The vulnerability affects OIM versions 12.2.1.4.0 and 14.1.2.1.0, carries a CVSS score of 9.8, and enables pre-authentication remote code execution (RCE). Shortly after disclosure, exploitation attempts were observed in the wild, prompting CISA to add it to the Known Exploited Vulnerabilities (KEV) catalog.
Because OIM is often deployed at the core of enterprise identity governance, this vulnerability provides attackers with an extremely powerful pivot point inside an organization.
How it works
The issue stems from how OIM handles filtering and classification of REST WebServices endpoints.
Certain path manipulation techniques-such as appending .wadl, ?WSDL, or similar metadata-file indicators - cause the application’s authentication filter to incorrectly categorize the request as non-protected.
When this happens, protected internal endpoints become reachable without credentials. One of those endpoints is related to Groovy script validation, which compiles Groovy code for syntax checking. By submitting a crafted POST request containing a Groovy annotation that executes arbitrary code during compilation, attackers can achieve full remote code execution on the server.
This exploit chain requires: no credentials, no user interaction, and only network access to the affected REST endpoint. Because of these conditions, the attack is trivial to automate and highly reliable.
Risks
1. Full system compromise
Attackers can run arbitrary code, create persistence, deploy malware, modify configurations, or use the host to pivot across the network.
2. Identity and access manipulation
OIM governs account creation, permissions, and provisioning.
An attacker can create privileged accounts, escalate rights, disable MFA, or impersonate high-value users.
3. Lateral movement across enterprise systems
Since identity platforms sit in the center of authentication flows, compromising OIM often means access to databases, cloud applications, ERP systems, and more.
4. Data exfiltration or destruction
Any system relying on OIM for authentication becomes a potential target for data theft, tampering, or service disruption.
5. Long-term persistence
Manipulating identity workflows enables attackers to remain hidden even after patches are deployed.
Real-life example usage
Multiple security intelligence sources confirmed that CVE-2025-61757 was actively exploited before Oracle’s October 2025 patch was released.
Honeypots observed threat actors issuing crafted POST requests to endpoints such as:
/iam/governance/applicationmanagement/api/v1/applications/groovyscriptstatus;.wadl
This exact pattern aligns with the known proof-of-concept exploit and confirms real-world attempts to bypass authentication and trigger the Groovy script processing engine. Activity spikes were detected from August through early September 2025.
After verification of malicious use, CISA added the vulnerability to the KEV catalog, requiring US federal agencies to patch by December 12, 2025.
Recommendations
Patch immediately
Oracle issued fixes for the affected versions in the October 2025 Critical Patch Update.

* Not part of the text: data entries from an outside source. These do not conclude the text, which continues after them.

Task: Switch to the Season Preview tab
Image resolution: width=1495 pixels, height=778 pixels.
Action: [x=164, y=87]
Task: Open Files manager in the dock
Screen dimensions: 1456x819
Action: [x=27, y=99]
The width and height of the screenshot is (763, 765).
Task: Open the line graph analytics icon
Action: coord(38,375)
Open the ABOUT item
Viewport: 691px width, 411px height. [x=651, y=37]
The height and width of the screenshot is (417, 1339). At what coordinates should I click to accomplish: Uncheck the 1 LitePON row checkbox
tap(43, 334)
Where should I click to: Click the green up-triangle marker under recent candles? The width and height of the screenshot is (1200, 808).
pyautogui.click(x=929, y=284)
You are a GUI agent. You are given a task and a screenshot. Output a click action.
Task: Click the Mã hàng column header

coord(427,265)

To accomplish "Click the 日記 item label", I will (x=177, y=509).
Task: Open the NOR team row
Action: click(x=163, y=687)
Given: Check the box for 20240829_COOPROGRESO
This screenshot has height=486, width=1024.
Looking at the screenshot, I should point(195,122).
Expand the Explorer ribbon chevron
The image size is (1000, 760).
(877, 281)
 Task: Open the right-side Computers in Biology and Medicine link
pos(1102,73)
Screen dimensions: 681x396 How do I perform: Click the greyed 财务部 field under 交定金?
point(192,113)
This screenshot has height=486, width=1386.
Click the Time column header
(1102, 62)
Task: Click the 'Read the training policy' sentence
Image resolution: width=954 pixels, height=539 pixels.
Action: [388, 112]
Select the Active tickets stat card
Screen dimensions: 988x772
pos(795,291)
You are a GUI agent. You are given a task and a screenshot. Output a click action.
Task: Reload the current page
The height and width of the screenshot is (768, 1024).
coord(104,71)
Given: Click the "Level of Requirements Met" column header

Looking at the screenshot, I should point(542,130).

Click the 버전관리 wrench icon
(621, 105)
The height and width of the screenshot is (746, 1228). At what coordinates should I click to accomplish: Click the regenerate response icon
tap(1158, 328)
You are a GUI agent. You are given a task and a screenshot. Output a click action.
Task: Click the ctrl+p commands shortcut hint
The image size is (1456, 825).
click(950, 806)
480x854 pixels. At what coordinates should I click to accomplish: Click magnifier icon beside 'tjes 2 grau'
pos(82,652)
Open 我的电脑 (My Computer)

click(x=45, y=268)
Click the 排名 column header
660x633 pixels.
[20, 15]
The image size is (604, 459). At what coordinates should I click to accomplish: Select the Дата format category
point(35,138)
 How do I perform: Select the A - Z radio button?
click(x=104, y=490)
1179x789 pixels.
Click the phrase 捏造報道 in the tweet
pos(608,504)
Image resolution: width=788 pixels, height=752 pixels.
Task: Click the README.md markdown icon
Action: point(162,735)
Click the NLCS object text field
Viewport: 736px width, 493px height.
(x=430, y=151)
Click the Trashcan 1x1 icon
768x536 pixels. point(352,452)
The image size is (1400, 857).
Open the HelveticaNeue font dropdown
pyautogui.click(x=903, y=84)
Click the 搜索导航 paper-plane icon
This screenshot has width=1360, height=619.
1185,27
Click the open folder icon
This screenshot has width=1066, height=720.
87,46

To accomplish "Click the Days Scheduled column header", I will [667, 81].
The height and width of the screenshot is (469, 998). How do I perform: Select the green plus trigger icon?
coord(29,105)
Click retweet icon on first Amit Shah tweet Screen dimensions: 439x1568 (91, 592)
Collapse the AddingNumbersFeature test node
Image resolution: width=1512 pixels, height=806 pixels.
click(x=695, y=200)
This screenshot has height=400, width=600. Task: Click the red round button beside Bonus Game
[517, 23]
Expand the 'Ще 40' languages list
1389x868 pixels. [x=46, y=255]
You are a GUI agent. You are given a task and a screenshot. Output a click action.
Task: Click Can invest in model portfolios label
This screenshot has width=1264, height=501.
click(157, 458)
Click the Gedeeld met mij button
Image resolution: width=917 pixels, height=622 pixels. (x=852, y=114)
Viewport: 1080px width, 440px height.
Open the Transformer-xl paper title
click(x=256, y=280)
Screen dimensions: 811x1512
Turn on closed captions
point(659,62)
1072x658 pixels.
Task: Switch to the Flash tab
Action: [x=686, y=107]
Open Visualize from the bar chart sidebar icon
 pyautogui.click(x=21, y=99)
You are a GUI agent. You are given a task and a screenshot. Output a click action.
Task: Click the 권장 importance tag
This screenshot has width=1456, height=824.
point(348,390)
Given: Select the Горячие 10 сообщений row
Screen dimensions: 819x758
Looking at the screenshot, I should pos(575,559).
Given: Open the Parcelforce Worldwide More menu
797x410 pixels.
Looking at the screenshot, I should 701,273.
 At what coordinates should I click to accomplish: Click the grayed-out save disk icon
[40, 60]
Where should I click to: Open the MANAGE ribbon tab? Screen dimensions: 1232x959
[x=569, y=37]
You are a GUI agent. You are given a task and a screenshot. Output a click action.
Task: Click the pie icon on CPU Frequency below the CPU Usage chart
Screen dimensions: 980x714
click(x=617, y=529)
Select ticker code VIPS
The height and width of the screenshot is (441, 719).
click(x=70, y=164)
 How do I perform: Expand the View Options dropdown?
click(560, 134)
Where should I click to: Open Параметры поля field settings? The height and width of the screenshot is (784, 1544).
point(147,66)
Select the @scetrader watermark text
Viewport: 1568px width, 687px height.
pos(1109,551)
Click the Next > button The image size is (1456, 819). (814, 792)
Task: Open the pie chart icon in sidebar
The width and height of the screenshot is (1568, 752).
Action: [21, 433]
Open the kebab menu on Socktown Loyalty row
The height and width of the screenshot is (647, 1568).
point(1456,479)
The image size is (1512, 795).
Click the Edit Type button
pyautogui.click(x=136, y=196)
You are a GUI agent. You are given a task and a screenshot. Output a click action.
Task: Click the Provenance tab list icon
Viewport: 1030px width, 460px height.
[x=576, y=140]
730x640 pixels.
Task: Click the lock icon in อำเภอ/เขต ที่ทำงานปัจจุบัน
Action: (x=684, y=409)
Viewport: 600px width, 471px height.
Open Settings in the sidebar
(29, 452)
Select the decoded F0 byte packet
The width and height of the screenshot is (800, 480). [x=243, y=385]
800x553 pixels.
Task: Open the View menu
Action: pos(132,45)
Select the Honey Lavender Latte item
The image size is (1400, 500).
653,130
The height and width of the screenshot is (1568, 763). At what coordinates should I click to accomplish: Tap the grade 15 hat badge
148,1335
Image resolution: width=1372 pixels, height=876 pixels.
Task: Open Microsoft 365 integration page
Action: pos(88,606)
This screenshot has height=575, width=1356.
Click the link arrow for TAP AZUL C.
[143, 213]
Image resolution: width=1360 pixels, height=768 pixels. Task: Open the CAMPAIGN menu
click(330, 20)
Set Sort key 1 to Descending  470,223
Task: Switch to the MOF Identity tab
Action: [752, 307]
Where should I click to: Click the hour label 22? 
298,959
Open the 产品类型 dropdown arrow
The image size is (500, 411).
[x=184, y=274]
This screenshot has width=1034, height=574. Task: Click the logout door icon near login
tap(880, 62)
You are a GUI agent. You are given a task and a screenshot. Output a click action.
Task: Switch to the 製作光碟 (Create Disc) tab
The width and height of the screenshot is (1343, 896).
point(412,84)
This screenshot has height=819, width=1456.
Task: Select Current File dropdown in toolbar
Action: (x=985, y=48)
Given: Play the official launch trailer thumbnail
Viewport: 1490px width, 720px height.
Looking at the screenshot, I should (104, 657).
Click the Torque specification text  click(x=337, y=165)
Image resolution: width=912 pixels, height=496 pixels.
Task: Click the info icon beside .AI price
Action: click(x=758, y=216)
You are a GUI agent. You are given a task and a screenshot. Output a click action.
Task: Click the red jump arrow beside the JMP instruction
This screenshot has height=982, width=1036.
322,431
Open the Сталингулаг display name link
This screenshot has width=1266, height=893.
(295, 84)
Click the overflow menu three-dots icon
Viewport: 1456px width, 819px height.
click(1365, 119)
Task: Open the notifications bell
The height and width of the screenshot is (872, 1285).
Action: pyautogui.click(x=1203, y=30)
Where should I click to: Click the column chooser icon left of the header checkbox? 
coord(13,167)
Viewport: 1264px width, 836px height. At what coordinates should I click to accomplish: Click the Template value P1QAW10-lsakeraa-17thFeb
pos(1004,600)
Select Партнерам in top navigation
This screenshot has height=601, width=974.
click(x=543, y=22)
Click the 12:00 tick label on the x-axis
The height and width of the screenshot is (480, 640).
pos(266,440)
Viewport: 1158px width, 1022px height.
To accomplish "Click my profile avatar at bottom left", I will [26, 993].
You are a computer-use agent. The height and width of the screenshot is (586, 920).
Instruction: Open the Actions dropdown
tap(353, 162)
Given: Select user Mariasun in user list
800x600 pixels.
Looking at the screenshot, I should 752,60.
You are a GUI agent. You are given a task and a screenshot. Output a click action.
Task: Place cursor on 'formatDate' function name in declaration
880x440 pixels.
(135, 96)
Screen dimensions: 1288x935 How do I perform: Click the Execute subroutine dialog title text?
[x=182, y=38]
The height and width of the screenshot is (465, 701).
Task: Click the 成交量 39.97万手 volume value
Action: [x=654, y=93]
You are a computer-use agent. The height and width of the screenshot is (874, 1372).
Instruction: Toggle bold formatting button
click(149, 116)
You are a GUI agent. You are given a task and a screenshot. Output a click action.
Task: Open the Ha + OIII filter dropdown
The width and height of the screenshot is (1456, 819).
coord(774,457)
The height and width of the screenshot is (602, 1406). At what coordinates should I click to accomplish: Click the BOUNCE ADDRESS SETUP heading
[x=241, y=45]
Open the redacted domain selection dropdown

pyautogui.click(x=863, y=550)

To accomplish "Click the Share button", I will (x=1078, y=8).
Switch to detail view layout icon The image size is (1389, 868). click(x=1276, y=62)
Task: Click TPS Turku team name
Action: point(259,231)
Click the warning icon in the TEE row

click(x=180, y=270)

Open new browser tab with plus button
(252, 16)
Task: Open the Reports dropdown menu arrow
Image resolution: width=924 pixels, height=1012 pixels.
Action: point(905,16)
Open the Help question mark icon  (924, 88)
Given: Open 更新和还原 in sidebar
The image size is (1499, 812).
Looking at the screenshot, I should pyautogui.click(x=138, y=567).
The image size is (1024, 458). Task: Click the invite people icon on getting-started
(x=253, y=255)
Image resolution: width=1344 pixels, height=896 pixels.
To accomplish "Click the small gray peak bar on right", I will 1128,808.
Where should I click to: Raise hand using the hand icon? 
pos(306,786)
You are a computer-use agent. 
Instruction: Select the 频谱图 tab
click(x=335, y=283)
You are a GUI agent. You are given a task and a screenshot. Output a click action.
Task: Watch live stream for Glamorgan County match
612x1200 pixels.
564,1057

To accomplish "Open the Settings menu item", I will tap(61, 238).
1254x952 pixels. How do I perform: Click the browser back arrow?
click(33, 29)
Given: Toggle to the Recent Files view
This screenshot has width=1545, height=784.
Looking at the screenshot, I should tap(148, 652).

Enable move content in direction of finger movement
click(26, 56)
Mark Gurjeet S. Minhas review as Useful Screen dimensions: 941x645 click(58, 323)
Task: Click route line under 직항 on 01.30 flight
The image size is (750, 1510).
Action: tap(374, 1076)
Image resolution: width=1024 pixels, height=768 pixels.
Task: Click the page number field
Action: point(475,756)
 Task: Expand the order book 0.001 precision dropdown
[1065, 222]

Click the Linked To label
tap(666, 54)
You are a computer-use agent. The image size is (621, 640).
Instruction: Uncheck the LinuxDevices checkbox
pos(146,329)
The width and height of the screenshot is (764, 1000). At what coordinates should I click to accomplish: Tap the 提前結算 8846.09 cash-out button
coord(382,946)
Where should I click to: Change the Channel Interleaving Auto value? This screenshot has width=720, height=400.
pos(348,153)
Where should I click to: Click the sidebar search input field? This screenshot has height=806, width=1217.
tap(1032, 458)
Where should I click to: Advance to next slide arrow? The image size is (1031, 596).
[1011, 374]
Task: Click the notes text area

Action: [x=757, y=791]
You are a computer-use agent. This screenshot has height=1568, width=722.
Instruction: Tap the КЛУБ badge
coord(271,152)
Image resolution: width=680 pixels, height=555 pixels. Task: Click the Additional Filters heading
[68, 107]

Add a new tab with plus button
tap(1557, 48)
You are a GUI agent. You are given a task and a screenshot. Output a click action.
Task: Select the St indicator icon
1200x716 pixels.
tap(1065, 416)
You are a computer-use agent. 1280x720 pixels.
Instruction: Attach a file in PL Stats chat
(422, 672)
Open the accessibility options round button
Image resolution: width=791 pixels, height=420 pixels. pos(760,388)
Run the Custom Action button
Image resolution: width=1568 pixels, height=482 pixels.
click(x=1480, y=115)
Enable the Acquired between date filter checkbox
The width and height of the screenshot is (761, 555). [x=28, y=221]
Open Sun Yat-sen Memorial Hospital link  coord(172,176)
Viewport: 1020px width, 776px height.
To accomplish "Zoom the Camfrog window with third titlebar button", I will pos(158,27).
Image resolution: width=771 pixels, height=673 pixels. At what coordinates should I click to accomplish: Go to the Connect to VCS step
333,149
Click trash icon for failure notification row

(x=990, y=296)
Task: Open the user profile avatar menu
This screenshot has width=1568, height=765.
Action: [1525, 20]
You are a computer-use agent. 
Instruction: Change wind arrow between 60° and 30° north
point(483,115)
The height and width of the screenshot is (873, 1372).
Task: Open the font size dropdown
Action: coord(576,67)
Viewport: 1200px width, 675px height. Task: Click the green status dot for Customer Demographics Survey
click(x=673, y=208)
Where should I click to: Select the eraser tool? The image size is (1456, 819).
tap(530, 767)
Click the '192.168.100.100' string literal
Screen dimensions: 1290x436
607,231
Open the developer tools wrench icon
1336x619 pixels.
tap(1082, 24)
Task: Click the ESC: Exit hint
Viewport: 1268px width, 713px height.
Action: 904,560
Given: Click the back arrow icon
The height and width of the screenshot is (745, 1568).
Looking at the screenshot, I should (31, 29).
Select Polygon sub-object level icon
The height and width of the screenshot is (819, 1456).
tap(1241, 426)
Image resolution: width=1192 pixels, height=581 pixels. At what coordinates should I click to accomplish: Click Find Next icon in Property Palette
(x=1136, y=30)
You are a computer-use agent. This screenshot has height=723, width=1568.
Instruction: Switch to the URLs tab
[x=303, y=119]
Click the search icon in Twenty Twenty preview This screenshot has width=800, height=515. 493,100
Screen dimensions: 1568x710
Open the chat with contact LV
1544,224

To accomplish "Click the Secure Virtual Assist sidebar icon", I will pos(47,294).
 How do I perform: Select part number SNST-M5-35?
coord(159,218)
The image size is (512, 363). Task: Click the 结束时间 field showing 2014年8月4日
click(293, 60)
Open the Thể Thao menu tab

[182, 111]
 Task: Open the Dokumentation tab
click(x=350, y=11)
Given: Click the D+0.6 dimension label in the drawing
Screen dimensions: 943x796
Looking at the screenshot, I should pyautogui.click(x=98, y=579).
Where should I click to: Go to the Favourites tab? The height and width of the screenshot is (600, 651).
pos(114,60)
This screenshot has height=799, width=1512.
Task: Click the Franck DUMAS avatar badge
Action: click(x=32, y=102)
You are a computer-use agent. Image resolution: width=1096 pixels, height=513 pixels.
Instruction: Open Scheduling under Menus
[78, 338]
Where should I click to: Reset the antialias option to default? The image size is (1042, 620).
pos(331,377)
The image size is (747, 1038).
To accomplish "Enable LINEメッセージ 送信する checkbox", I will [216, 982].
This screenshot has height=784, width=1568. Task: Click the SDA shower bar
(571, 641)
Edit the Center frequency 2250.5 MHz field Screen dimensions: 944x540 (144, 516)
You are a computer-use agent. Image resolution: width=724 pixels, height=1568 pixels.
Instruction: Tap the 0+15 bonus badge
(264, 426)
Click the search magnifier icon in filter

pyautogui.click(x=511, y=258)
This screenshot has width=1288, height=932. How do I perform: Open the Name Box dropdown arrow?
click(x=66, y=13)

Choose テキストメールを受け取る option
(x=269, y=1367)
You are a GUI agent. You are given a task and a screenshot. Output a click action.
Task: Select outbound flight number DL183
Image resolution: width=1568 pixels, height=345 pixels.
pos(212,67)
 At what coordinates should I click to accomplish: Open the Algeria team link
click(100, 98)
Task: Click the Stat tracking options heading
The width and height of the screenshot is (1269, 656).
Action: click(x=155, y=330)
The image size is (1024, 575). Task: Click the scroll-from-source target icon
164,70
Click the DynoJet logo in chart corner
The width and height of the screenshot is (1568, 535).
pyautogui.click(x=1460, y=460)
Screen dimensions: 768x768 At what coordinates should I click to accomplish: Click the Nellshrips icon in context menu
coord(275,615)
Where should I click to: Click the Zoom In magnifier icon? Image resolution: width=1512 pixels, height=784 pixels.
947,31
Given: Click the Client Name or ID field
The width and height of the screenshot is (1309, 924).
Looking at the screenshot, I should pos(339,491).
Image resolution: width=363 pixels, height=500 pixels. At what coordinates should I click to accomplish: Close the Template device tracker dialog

This is the only reliable mitigation.
Restrict or isolate exposed endpoints
Until patching is complete, block public and internal untrusted access to OIM REST WebServices using firewalls, reverse proxies, or segmentation.
Review logs for suspicious endpoint patterns
Look for requests ending in .wadl, ?WSDL, or Groovy-related paths.
Audit identity and privileged accounts
Check for unauthorized accounts, altered provisioning rules, suspicious entitlements, or disabled MFA policies.
Assume possible compromise
Organizations that delayed patching or exposed OIM to the internet should consider a targeted compromise assessment,
including forensic analysis and credential rotation.